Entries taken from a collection
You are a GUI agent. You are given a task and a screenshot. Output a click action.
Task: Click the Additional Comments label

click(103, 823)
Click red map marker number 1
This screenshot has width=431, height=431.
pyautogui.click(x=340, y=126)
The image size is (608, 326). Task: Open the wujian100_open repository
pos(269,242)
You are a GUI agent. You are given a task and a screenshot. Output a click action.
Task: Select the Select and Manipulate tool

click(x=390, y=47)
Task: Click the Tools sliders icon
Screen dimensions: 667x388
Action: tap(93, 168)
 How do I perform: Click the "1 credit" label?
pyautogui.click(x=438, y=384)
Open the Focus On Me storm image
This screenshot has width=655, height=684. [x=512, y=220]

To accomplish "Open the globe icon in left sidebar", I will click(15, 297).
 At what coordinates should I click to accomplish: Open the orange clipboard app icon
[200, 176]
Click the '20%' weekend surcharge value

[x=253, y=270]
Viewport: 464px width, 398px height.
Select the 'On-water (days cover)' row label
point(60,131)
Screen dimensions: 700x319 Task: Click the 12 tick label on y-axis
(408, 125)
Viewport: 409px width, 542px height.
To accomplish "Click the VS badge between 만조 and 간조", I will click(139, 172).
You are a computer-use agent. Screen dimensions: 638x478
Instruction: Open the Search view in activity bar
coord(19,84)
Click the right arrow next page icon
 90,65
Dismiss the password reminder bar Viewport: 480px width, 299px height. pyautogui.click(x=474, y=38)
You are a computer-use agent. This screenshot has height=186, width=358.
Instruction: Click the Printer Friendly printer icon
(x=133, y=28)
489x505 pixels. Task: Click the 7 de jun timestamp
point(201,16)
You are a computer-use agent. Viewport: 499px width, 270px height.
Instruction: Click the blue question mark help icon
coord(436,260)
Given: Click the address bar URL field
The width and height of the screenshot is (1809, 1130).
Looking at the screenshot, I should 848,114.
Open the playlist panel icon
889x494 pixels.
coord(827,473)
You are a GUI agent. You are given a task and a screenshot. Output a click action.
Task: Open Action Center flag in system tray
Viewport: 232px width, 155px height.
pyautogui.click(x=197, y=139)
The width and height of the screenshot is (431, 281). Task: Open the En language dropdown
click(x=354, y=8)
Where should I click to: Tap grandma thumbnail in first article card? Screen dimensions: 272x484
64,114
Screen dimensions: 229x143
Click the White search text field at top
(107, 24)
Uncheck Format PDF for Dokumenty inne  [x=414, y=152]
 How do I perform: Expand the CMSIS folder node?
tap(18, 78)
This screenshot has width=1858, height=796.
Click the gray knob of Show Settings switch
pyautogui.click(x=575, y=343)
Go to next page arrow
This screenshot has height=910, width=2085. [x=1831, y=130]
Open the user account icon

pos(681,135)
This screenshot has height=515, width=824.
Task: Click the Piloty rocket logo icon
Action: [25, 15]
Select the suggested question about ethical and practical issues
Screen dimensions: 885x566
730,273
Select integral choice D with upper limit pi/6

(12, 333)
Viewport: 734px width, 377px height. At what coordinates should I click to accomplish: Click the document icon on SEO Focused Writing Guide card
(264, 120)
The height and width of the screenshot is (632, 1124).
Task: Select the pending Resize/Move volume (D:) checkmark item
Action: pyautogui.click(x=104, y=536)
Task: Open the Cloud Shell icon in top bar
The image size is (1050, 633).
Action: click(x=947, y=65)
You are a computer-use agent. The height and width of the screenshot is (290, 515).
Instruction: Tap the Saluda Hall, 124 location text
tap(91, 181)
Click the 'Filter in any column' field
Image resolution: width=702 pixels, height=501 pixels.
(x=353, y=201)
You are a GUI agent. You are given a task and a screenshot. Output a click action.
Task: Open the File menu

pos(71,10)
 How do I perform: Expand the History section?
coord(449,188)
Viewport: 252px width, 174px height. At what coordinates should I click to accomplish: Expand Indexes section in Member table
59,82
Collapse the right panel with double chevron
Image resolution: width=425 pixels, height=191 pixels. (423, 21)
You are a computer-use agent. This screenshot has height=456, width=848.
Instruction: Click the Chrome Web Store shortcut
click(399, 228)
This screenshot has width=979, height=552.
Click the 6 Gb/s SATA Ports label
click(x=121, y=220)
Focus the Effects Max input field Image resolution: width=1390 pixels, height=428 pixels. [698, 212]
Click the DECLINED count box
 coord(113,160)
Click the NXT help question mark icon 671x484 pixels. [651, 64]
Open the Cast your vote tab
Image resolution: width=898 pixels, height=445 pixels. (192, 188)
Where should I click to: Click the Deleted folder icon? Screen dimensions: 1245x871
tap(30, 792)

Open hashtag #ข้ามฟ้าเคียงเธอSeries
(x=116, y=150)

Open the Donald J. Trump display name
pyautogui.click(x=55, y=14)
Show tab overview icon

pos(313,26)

**TASK**. From the entries above, write out only the lines starting at the line that holds "You are a computer-use agent. Screen" and ending at the line that holds "has height=186, width=358.", keeping both and matching them exactly.

**EXERCISE ANSWER**.
You are a computer-use agent. Screen dimensions: 638x478
Instruction: Open the Search view in activity bar
coord(19,84)
Click the right arrow next page icon
 90,65
Dismiss the password reminder bar Viewport: 480px width, 299px height. pyautogui.click(x=474, y=38)
You are a computer-use agent. This screenshot has height=186, width=358.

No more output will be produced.